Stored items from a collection
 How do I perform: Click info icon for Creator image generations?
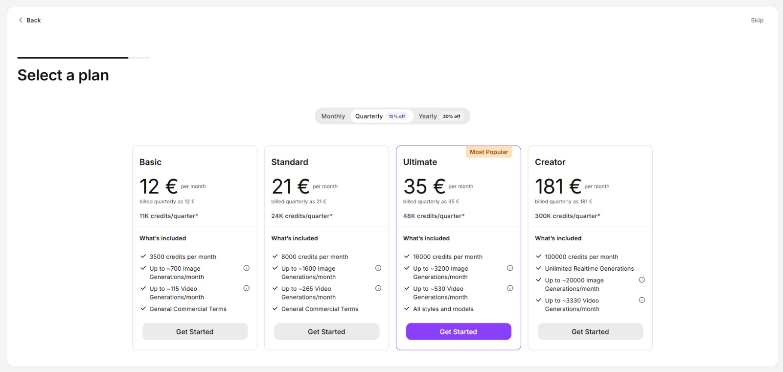tap(642, 280)
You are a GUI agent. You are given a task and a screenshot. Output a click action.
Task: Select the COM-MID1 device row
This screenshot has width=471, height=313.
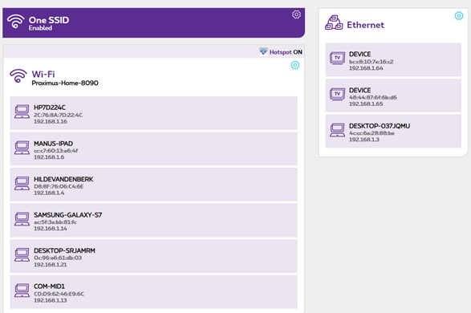tap(154, 292)
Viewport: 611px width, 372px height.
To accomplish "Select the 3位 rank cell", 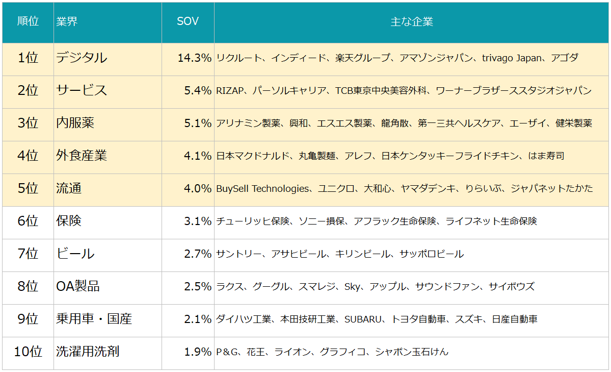I will coord(28,125).
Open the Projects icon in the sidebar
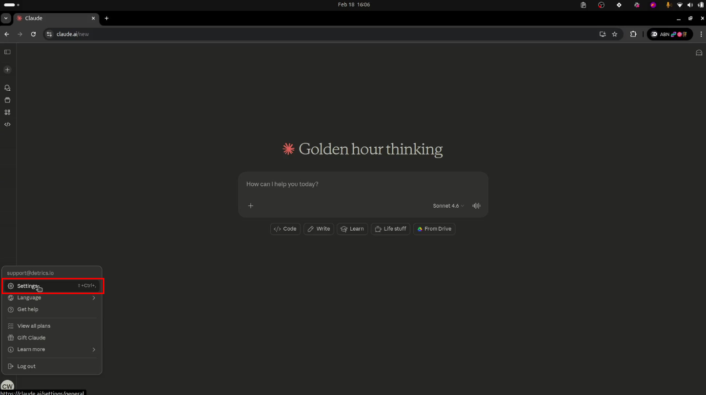The width and height of the screenshot is (706, 395). (7, 100)
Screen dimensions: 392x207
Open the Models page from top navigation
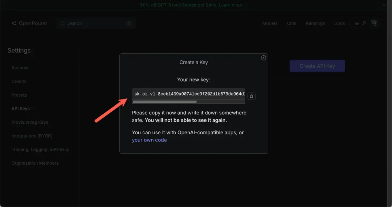tap(270, 23)
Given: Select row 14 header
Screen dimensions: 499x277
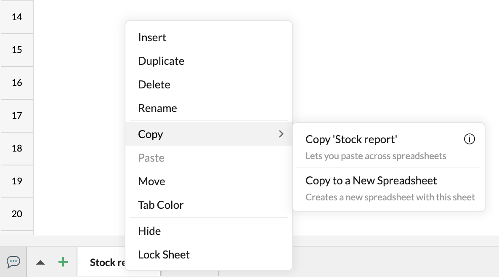Looking at the screenshot, I should pyautogui.click(x=17, y=17).
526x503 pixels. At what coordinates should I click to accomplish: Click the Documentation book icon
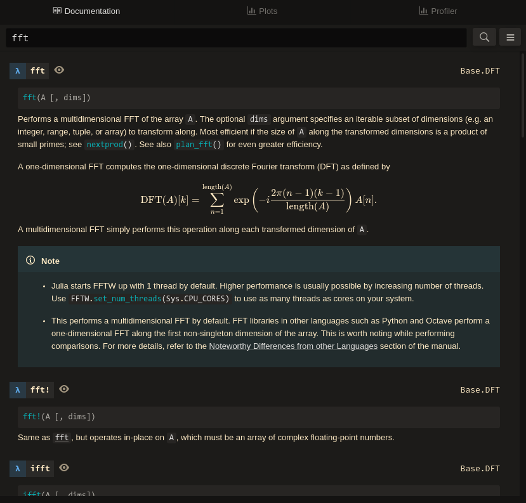point(57,11)
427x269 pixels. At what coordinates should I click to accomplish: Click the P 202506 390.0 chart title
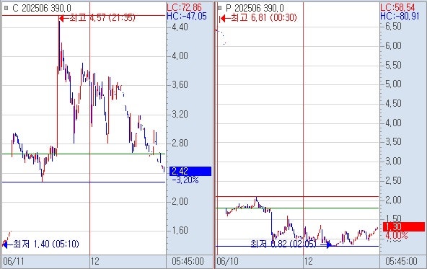pyautogui.click(x=255, y=8)

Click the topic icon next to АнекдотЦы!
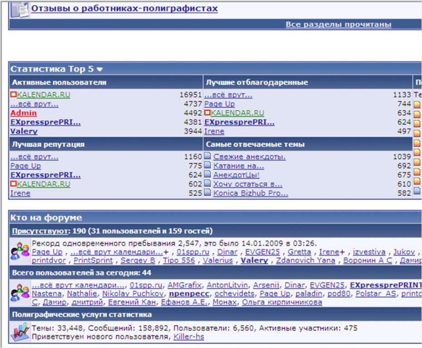pos(208,175)
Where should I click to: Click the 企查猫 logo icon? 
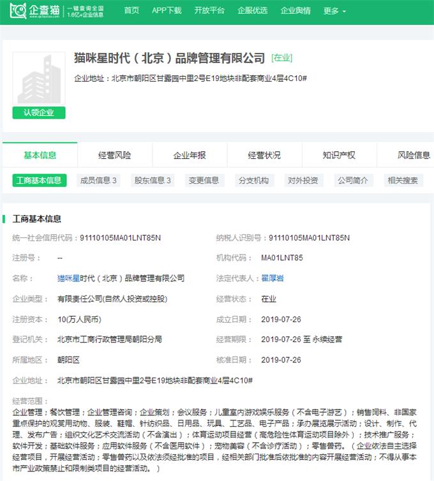(17, 11)
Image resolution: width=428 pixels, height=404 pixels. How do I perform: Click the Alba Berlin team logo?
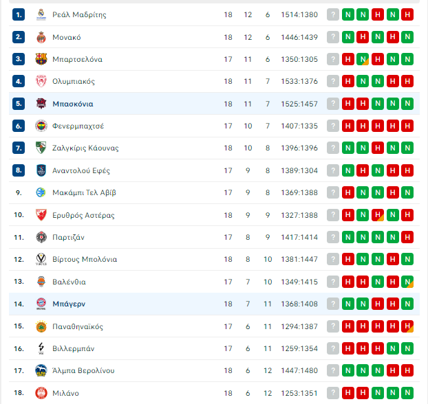41,370

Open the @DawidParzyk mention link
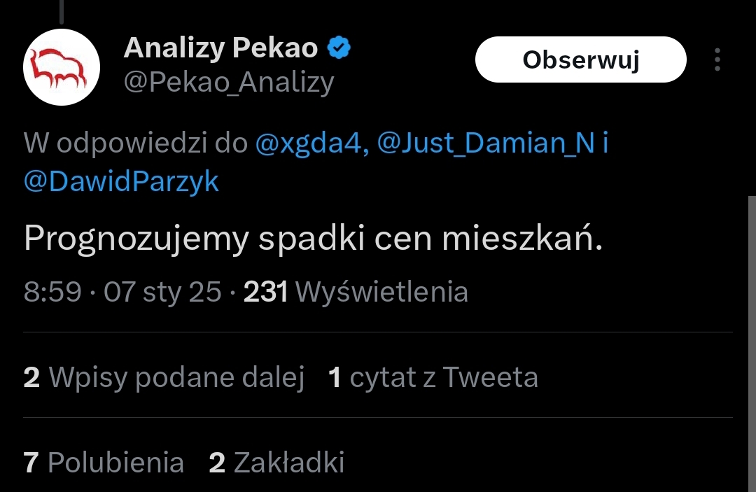(121, 181)
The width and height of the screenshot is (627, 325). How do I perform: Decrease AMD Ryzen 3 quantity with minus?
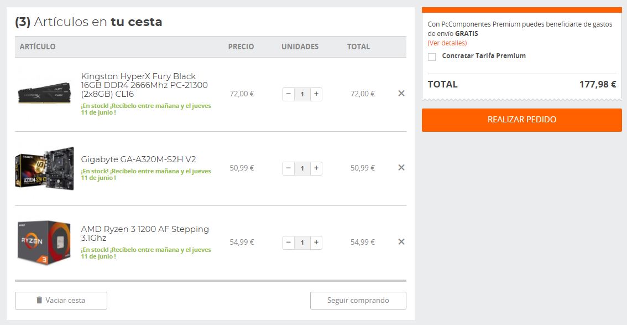pyautogui.click(x=289, y=243)
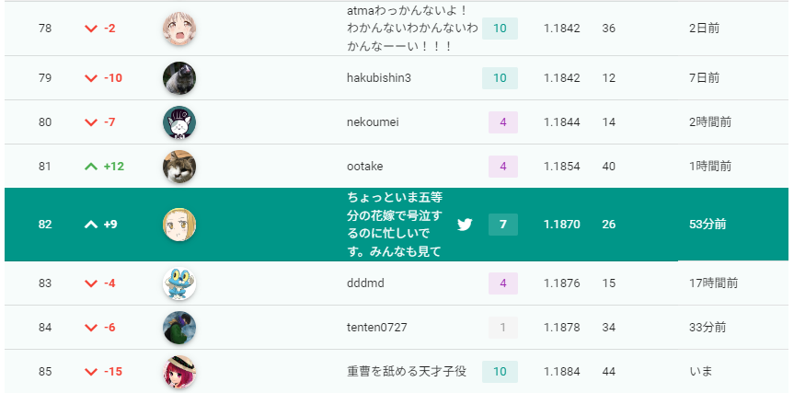
Task: Click the badge showing 7 in row 82
Action: coord(503,225)
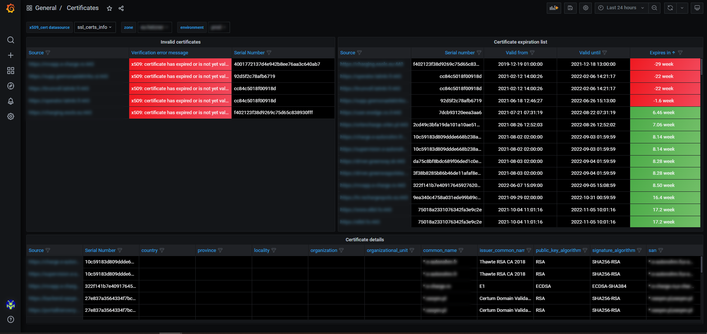This screenshot has width=707, height=334.
Task: Click the Grafana logo home icon
Action: tap(10, 8)
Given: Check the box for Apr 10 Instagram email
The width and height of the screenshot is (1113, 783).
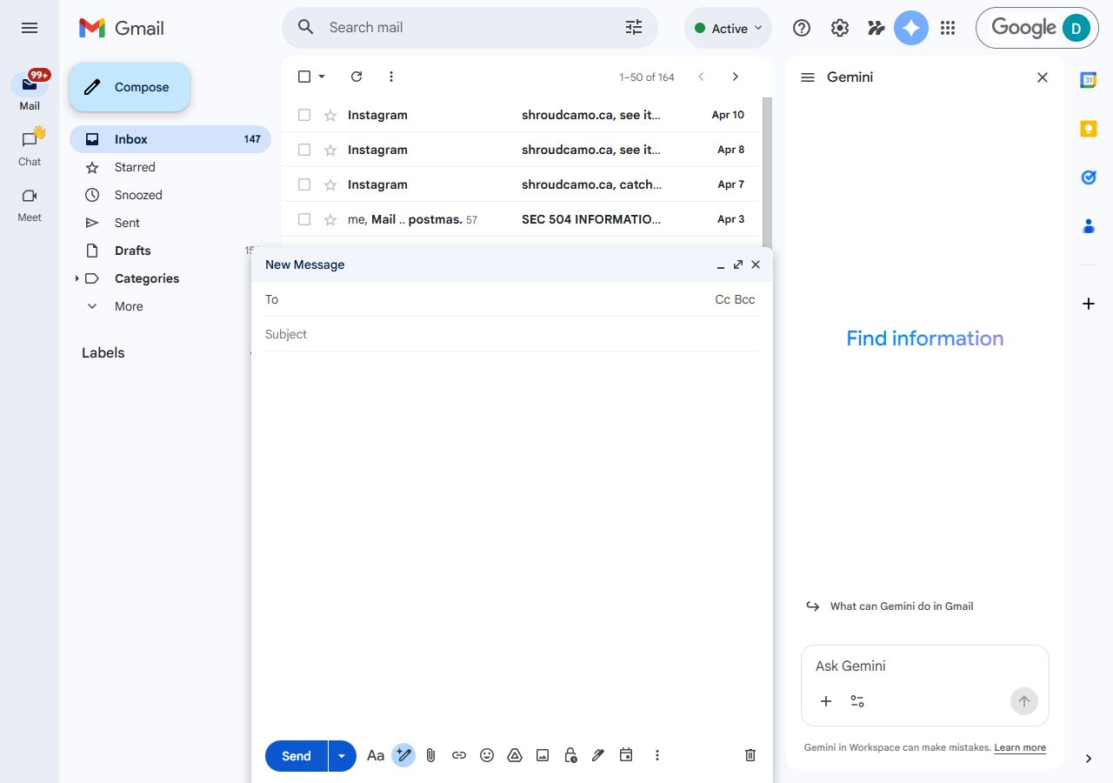Looking at the screenshot, I should (304, 115).
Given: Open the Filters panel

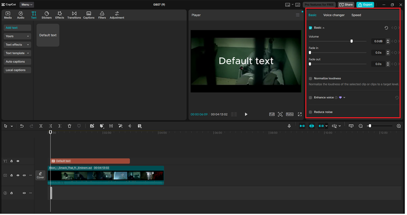Looking at the screenshot, I should coord(101,15).
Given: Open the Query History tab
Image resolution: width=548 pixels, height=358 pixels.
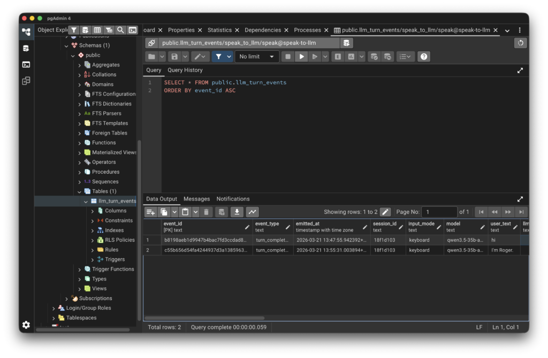Looking at the screenshot, I should pyautogui.click(x=185, y=70).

- **Exercise goal**:
Copy the final portion of the records: every line from the one containing "Given: Open the Query History tab" through the last, word for word, without pictures.

- **Result of this task**:
Given: Open the Query History tab
Image resolution: width=548 pixels, height=358 pixels.
Looking at the screenshot, I should pyautogui.click(x=185, y=70).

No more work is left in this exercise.